MOSCOW. (RIA Novosti economic commentator Nina Kulikova) - An important factor in Russia's economic growth last year was the unprecedented scale of investment.
According to official statistics, the increase in investment in fixed assets hit a six-year high of 13.5% against 10.7% in 2005. The government views the rise as a sign of a healthy economy. Yet the country's stagnating industry makes talk of sound economic growth seem premature.
The fact that investment grew almost twice as fast as gross domestic product (up 6.7%) is really a positive development for the Russian economy. Combined with the generally favorable macroeconomic situation and stable growth on the domestic market, it even prompted Finance Minister Alexei Kudrin to describe the current investment boom in Russia as "the beginning of an economic miracle." This boom was encouraged, among other things, by an influx of private capital into the country and by growing state investment.
According to the Central Bank's estimates, net private capital inflow into Russia in 2006 reached an all-time high of $41.6 billion against $1.1 billion the year before. This was to a large extent due to the government's move to fully liberalize the currency regime on July 1, 2006. This made operations on Russian financial markets more attractive for foreigners and investment companies, while Russia became one of the most open countries in terms of capital movement.
The Russian government also boosted investment last year. It not only increased state capital investment, but also appropriated large sums for developing such investment instruments as partnership between private businesses and the government and special economic zones with tax relief. The government also set up an Investment Fund to help finance projects outside the energy sector and the Russian Venture Company was set up to sponsor innovation projects.
Although investment in fixed assets is growing, it remains on too small a scale. This is primarily reflected in Russia's industrial growth, which has been slowing for the past three years, down to 3.9% last year from 4% in 2005.
A major problem is that equipment at Russian industrial plants is becoming obsolete faster than it can be replaced. There are various estimates of the depreciation of Russian fixed assets, but the rate exceeds 50% in such key industries as metallurgy, oil refining and mechanical engineering.
This, combined with high production costs in many industries and growing competition from imports, which increased by some 30% in 2006, is seriously weakening the competitiveness of Russian products. Much larger investment is evidently needed to achieve sustainable long-term economic growth in Russia.
Although the share of processing industries in total investment volume is gradually growing, a considerable part of fixed asset investment is going, as before, to the fuel industry, especially extraction, and metallurgy. Industries producing high value-added goods remain less profitable and are less popular with investors than the raw materials sector. So while Russia's overall economic growth rate is high, it is not the right type of growth needed to build an innovative economy, although the government has frequently declared this a priority.

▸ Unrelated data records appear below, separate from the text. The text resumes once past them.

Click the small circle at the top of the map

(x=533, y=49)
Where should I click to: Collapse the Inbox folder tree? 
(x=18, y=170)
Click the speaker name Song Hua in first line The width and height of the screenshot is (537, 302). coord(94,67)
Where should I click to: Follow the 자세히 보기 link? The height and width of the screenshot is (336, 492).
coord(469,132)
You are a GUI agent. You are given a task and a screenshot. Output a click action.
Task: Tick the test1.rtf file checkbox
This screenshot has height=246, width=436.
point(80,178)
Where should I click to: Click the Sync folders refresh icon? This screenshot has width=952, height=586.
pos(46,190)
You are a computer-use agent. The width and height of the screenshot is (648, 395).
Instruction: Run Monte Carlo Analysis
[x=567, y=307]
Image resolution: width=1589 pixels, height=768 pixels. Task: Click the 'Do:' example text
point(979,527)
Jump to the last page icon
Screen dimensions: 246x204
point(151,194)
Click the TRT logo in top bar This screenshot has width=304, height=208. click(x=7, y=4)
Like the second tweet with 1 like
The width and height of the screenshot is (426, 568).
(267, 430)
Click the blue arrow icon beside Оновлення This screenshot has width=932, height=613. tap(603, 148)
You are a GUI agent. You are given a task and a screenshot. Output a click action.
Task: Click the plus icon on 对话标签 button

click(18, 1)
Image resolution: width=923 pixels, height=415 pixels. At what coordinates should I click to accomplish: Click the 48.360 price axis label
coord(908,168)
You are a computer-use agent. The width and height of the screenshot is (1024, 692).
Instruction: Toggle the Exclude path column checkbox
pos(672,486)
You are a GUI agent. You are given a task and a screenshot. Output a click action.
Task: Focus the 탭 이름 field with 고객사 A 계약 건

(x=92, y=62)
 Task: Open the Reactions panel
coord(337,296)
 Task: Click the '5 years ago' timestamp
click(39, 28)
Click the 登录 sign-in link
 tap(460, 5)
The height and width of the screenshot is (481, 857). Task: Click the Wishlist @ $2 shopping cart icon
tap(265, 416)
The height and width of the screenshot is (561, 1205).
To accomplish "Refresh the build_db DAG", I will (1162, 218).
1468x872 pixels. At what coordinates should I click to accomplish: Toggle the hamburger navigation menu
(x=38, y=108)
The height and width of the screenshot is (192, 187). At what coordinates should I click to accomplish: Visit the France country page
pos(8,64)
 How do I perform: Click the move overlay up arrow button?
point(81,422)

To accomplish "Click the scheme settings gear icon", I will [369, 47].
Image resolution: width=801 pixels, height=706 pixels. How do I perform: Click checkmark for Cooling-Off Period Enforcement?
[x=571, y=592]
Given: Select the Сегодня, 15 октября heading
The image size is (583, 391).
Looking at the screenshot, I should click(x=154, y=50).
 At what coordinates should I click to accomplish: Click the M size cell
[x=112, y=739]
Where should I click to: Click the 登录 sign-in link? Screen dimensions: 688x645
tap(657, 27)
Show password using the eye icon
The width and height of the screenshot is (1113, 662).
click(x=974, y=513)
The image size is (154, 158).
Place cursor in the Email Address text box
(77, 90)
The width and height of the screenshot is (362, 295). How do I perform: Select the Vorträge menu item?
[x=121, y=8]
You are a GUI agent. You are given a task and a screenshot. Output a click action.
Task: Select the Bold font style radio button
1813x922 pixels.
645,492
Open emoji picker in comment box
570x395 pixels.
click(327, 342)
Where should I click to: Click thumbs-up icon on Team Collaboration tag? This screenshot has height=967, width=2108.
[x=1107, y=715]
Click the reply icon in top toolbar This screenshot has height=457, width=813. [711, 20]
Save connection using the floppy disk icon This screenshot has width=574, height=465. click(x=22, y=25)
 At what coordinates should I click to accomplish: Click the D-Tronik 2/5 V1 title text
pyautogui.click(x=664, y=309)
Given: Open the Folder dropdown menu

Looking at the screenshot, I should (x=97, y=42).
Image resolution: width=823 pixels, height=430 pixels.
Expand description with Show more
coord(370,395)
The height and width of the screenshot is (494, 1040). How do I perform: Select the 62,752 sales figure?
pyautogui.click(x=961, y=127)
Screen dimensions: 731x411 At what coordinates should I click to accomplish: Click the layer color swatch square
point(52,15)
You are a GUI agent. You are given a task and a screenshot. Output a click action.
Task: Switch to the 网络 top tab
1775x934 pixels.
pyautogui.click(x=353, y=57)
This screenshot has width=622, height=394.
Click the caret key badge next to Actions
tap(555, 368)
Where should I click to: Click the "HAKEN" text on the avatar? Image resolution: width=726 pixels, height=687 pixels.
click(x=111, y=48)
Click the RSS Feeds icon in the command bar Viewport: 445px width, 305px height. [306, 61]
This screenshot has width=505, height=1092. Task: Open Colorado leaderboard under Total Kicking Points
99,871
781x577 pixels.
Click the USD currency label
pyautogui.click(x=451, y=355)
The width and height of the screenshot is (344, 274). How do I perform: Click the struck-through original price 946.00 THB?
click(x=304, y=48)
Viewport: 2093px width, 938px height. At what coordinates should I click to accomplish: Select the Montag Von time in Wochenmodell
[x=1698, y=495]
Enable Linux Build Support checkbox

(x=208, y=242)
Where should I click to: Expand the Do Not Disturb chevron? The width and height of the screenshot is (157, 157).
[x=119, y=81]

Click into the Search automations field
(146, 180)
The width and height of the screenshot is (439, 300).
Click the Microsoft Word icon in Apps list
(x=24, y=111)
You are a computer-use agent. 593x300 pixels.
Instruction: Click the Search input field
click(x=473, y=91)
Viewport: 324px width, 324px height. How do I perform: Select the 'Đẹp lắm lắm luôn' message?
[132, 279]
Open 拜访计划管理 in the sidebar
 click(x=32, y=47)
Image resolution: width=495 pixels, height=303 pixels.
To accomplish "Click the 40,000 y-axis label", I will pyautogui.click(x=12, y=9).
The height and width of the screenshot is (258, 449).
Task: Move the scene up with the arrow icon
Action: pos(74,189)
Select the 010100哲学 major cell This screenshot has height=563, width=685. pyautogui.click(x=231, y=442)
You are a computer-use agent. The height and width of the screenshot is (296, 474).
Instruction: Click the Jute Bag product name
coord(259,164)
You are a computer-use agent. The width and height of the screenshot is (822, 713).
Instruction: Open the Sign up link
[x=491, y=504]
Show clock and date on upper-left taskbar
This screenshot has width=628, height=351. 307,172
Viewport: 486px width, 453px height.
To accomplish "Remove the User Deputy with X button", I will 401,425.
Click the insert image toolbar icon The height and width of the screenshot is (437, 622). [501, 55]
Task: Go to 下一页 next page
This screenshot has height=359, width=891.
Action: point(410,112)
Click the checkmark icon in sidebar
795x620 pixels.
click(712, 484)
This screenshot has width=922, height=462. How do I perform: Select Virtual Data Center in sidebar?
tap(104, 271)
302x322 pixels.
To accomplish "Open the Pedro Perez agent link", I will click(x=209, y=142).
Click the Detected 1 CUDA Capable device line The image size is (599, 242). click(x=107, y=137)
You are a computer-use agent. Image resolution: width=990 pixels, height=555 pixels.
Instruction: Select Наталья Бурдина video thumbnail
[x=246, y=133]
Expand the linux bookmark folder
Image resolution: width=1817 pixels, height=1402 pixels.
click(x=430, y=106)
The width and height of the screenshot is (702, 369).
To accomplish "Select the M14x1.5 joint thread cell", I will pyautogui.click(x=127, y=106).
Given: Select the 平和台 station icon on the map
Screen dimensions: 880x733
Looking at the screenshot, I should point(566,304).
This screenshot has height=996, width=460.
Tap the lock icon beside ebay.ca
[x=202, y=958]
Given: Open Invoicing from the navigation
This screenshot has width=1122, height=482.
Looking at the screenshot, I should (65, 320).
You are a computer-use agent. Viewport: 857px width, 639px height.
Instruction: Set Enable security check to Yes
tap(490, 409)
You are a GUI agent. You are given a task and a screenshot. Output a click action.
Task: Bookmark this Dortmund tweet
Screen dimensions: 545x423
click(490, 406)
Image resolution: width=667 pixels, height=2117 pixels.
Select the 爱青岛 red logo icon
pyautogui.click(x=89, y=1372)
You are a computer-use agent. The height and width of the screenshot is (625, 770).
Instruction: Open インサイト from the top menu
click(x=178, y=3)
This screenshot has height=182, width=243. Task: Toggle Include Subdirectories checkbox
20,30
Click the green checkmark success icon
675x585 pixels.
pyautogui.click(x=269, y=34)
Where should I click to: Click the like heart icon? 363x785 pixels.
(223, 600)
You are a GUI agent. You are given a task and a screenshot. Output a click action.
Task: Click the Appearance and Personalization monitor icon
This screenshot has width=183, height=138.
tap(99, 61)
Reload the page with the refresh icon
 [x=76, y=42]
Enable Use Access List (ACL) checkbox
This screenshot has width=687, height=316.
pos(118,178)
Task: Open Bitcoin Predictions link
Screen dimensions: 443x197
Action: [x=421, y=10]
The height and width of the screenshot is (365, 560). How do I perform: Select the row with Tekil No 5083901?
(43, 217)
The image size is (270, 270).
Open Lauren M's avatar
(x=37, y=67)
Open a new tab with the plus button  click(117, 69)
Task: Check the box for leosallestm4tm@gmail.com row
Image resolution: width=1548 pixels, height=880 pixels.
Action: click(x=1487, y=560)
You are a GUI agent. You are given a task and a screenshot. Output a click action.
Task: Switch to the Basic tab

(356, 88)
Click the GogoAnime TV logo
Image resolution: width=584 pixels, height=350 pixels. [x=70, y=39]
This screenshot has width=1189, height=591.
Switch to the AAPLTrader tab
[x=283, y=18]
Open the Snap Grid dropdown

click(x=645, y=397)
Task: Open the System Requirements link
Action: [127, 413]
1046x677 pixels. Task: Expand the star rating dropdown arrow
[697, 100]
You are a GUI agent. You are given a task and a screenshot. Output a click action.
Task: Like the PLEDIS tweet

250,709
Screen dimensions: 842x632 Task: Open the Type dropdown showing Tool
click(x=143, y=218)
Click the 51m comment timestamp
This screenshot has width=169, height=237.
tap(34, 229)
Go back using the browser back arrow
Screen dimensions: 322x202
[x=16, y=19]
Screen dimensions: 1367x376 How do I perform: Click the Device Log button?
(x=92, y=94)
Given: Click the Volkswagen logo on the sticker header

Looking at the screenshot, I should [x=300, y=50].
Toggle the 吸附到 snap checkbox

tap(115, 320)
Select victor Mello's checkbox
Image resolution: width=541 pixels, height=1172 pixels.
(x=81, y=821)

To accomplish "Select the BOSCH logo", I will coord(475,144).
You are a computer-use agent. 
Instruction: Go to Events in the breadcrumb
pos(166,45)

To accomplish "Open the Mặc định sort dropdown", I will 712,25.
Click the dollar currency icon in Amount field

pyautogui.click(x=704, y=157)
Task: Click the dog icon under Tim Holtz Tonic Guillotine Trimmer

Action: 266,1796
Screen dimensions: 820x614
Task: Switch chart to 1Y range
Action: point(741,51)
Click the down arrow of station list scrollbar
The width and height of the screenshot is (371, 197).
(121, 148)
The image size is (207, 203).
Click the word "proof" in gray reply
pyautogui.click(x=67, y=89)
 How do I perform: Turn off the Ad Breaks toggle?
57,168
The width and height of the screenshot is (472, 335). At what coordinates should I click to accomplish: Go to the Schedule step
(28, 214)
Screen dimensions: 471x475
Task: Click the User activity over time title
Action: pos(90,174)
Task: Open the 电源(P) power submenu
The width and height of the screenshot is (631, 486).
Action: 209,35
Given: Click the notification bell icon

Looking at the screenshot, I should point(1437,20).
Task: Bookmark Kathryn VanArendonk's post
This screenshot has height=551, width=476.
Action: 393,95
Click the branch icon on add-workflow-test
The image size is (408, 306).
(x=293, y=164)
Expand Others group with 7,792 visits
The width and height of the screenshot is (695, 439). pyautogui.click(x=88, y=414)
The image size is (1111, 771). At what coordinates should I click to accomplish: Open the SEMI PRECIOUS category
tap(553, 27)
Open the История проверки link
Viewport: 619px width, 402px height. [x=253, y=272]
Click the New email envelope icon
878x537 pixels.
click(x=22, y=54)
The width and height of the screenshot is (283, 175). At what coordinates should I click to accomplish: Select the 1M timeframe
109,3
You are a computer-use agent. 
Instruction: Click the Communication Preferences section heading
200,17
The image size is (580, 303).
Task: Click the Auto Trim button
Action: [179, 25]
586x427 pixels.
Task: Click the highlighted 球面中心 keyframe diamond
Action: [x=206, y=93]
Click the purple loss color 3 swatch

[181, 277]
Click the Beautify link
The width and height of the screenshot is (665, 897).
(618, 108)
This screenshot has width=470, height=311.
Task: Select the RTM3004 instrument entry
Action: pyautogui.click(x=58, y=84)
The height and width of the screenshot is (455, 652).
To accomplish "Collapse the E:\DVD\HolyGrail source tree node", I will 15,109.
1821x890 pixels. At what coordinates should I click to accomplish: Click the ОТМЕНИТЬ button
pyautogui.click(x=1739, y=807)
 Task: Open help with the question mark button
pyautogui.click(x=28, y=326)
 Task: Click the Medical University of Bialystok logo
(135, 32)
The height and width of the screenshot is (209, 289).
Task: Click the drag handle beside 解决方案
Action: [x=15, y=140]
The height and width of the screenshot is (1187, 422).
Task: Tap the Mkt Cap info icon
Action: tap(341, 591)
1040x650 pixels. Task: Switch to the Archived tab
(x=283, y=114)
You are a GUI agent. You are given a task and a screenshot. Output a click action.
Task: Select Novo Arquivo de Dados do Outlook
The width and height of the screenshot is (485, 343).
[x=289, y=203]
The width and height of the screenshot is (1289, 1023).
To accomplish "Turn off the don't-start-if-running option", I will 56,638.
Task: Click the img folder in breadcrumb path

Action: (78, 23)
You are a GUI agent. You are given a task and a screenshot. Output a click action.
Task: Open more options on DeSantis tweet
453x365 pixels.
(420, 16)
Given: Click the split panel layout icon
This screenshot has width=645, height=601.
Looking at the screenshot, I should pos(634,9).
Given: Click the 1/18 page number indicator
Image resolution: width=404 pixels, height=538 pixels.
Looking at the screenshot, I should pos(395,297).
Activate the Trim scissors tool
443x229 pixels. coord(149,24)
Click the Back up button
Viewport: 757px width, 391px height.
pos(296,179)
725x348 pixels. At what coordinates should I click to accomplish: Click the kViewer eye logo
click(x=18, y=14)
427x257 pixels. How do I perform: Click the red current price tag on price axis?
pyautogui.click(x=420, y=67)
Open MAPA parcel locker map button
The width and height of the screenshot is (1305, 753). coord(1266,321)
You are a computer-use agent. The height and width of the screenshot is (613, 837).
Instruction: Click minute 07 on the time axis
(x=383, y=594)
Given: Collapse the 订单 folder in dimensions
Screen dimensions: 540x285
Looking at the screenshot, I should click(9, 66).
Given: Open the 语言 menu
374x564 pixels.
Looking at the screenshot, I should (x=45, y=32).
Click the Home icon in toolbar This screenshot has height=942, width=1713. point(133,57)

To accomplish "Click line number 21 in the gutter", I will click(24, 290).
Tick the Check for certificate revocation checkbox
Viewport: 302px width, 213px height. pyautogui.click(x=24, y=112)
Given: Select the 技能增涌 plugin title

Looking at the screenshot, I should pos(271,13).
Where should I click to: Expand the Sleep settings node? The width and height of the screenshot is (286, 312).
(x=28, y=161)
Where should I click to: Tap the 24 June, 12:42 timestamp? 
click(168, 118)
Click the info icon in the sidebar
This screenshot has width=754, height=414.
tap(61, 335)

The government has been talking about economic diversification for a long time. Dmitry Medvedev, first deputy prime minister, was the latest to do so. Speaking at the recent world economic summit of top business and political leaders in Davos, he said that considerable economic restructuring was the only way to ensure fast and sustainable growth in Russia. "Today we are focusing on certain sectors like advanced processing of all types of mineral resources, the aerospace sector and the export of intellectual services," he said. "In some of those areas we are looking at forming big Russian corporations and we will support them in every way."
But how realistic is it to change the structure of the economy by state financing? We need colossal investments for the wholesale modernization of the Russian industry. Considering forthcoming presidential and parliamentary elections, the growth rate of foreign investment may slow down over this year. In that case despite a good macroeconomic performance, it will become even harder to call Russia's economic growth sound.
The opinions expressed in this article are those of the author and do not necessarily represent those of RIA Novosti.